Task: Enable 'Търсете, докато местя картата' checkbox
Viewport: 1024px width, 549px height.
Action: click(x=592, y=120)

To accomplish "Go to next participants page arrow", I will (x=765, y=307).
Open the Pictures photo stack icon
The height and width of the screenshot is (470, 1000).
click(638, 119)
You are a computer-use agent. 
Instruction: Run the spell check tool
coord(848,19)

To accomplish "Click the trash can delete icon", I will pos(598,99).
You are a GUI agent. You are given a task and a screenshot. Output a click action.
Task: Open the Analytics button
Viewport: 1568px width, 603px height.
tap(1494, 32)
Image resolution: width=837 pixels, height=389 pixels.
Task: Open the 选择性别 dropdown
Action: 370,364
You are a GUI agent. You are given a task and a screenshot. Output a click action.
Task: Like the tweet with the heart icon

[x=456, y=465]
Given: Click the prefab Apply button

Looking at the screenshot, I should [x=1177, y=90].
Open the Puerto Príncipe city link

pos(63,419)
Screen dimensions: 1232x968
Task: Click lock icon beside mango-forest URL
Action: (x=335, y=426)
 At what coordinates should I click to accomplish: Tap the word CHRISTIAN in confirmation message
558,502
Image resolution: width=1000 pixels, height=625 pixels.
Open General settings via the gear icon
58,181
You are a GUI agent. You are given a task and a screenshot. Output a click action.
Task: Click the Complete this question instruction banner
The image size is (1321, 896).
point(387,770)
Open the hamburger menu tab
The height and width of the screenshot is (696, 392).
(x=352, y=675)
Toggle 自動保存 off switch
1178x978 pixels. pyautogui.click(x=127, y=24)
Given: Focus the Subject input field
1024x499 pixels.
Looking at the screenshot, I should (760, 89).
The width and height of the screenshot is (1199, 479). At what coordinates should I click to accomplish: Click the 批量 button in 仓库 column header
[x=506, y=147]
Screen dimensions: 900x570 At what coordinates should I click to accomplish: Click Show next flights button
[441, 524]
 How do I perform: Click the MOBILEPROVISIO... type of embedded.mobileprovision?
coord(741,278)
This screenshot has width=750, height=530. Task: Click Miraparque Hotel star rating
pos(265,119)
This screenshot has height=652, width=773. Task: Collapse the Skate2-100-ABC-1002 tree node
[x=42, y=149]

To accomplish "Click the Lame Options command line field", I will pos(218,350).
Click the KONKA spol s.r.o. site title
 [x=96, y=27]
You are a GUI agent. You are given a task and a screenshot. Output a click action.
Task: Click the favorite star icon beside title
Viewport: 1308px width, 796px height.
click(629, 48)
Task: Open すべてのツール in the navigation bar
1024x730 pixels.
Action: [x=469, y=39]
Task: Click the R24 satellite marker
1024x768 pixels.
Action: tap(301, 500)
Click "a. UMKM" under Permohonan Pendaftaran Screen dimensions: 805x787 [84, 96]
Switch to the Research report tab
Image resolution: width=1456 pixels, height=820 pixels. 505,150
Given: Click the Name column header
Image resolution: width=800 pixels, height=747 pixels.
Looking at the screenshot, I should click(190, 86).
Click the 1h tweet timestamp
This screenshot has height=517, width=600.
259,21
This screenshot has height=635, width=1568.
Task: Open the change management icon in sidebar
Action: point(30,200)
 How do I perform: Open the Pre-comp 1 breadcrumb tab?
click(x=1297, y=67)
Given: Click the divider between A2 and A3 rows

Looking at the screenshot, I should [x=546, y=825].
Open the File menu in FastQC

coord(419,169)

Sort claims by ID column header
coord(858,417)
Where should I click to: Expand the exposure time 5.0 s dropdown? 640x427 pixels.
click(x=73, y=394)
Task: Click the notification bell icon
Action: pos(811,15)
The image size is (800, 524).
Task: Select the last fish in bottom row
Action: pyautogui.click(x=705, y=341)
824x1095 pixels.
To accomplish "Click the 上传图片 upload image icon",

PROBLEM DETAILS: Transcribe the listing above line for line, from the first line to the line containing "Task: Open the Analytics button", inclusive, with no other lines.

ANSWER FOR THIS EXERCISE:
Task: Enable 'Търсете, докато местя картата' checkbox
Viewport: 1024px width, 549px height.
Action: click(x=592, y=120)

To accomplish "Go to next participants page arrow", I will (x=765, y=307).
Open the Pictures photo stack icon
The height and width of the screenshot is (470, 1000).
click(638, 119)
You are a computer-use agent. 
Instruction: Run the spell check tool
coord(848,19)

To accomplish "Click the trash can delete icon", I will pos(598,99).
You are a GUI agent. You are given a task and a screenshot. Output a click action.
Task: Open the Analytics button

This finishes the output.